Key Components of the Proposed Framework
There are many examples of guidance and frameworks for the management of biosafety in laboratories. 9 ,21-27 However, very few are specifically written for BCLs. The Table offers a stakeholder view of areas that need additional oversight. The proposed considerations for a biosafety and biosecurity framework for BCLs serve as a starting point and should be integrated within existing international guidelines.24,27 Our framework draws upon best practices, personal experiences, and well-established laboratory biosafety guidance in the United States, such as the Biosafety in Microbiological and Biomedical Laboratories, 8 and international guidelines, including the World Health Organization’s Laboratory Biosafety Manual 21 ; both examples serve as the US and global guidelines for risk assessment in biosafety. In terms of an international framework, it is possible for the principles of the CLIA regulations to be expanded internationally; however, it is important to recognize that the financial costs for this program may not be feasible in some countries with BCLs.

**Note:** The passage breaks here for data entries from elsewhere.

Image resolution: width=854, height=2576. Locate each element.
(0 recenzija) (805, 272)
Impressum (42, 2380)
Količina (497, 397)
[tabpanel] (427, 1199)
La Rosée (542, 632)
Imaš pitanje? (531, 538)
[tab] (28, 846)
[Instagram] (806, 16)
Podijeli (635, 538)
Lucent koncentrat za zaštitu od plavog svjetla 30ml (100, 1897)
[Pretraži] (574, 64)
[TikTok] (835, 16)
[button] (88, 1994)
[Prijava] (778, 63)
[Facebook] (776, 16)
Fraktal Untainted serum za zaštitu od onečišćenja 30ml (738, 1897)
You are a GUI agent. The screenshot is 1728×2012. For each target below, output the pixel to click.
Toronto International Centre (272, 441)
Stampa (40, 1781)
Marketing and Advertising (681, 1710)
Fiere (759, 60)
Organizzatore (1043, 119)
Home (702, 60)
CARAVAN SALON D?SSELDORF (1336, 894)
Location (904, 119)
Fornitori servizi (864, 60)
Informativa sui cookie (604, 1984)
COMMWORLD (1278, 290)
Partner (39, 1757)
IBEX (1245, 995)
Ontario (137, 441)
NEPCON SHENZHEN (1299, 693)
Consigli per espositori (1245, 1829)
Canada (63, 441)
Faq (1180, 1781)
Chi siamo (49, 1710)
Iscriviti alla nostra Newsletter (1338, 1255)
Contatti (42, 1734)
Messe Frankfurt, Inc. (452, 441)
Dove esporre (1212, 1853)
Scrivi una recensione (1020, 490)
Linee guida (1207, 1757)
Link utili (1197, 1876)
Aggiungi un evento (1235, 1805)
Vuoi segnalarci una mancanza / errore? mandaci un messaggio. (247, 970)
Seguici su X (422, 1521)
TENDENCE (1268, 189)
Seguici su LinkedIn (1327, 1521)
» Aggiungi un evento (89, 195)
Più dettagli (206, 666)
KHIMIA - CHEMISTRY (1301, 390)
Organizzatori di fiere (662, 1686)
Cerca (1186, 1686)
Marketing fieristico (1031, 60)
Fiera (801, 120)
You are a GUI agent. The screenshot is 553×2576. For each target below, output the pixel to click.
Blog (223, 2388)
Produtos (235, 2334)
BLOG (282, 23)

Key Considerations for US and International Biosecurity and Biosafety Framework for BCLs
Abbreviations: APHIS, Animal and Plant Health Inspection Service; BCL, biocontainment clinical laboratory; CDC, Centers for Disease Control and Prevention; DOT, Department of Transportation; HLIU, high-level isolation unit; IATA, International Air Transport Association.
The establishment of a robust biosecurity and biosafety framework is paramount to provide a safe workplace and to reduce the risk of accidental release of pathogens to the environment and unauthorized access to special pathogens originating from clinical patient samples. It is critical that BCLs also have a process for corrective action for noncompliance. By integrating the key components (outlined in the Table) of existing BCL biosecurity and biosafety frameworks, current regulations and guidelines will establish clearer accountability guidance to these laboratories.
Conclusion
In summary, we underscore the critical need for a comprehensive biosecurity and biosafety framework for BCLs. In the United States, these laboratories are a critical national resource and must be further fortified with enhanced regulatory and local operating guidelines to be protected. Given the dual threats of special pathogen diseases and potential bioterrorism, such a framework not only fortifies our defense against unintended pathogenic releases but also safeguards against deliberate misuse. Establishing and adhering to robust policies and protocols ensures the safety of both laboratory personnel and the broader community, thus reinforcing the essential role these laboratories play in the broader health security infrastructure.